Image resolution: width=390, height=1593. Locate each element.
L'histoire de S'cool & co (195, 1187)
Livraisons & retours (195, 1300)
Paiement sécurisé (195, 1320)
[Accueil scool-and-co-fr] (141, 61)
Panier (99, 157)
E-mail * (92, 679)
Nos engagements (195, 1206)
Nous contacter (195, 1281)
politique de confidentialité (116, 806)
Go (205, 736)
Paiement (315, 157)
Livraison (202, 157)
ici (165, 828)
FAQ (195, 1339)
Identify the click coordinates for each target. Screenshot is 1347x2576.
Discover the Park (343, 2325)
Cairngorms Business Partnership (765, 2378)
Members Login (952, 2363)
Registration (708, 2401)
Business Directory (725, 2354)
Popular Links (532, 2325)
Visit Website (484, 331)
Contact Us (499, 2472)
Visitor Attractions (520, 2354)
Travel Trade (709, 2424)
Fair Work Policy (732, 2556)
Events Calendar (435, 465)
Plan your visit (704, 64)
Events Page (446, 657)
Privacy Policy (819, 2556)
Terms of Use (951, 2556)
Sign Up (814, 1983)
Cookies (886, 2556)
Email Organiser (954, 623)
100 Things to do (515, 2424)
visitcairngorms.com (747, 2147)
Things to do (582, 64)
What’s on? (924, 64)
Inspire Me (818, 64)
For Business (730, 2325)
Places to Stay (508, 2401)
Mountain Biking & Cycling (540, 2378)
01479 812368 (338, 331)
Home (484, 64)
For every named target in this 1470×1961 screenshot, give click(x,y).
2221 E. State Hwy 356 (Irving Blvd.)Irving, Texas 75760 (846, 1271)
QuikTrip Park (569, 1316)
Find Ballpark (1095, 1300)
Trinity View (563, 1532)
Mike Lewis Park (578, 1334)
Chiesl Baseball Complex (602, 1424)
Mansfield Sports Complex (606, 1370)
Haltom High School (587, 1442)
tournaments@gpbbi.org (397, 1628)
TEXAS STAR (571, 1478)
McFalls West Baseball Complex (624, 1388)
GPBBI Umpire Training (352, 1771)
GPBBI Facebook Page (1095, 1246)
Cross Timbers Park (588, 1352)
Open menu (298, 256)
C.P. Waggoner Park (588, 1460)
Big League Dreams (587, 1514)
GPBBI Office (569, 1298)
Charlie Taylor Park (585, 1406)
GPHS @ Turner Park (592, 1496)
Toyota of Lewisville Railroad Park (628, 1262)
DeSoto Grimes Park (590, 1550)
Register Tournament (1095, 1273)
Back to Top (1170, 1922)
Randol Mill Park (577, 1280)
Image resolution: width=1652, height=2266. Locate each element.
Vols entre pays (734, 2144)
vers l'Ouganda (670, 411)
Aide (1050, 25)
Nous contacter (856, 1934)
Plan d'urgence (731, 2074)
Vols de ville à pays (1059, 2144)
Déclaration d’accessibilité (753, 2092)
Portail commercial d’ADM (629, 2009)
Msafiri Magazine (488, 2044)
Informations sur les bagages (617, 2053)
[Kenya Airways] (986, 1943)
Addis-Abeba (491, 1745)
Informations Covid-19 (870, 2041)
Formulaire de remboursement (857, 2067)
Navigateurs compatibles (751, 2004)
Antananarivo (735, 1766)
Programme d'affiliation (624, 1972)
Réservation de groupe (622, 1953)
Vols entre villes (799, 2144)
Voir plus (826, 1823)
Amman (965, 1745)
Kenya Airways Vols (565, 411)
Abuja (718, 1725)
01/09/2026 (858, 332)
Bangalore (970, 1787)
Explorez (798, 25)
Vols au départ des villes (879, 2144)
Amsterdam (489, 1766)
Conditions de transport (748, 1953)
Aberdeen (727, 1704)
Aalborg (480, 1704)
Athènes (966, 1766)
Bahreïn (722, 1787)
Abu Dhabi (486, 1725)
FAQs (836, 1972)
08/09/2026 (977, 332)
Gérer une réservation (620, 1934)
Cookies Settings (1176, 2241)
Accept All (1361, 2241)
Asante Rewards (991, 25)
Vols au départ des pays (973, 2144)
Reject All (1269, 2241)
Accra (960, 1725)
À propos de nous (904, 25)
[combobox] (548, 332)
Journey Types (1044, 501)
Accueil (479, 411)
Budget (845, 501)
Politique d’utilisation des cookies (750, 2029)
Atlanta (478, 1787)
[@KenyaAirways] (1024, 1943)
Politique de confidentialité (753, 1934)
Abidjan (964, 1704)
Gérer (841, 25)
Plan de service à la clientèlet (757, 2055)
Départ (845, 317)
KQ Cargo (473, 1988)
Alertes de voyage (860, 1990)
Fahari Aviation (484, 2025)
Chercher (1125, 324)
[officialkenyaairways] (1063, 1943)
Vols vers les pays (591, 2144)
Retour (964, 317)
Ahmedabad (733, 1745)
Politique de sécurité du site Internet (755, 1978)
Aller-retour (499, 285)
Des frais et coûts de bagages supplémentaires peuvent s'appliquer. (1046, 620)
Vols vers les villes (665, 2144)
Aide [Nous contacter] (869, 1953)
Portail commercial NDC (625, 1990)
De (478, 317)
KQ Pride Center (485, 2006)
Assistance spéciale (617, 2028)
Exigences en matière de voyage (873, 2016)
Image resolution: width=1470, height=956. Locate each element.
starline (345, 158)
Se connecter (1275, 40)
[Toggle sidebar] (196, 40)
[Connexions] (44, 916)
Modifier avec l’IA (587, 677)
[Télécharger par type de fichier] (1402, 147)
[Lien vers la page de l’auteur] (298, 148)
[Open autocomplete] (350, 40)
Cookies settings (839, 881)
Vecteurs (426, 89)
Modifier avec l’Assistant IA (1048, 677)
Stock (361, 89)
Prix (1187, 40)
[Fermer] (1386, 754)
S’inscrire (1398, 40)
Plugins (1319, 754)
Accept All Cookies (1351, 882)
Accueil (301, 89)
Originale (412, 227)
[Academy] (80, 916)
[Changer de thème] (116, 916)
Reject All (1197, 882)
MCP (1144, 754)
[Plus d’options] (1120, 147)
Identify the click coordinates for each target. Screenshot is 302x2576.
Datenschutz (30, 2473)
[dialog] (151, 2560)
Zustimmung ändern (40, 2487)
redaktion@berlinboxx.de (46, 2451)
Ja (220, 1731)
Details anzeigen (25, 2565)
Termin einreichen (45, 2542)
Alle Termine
============
TASK DESCRIPTION: Using the records above, select and copy every line that has the word "Accueil".

RESPONSE AREA:
[Accueil scool-and-co-fr] (141, 61)
Accueil (479, 411)
Accueil (301, 89)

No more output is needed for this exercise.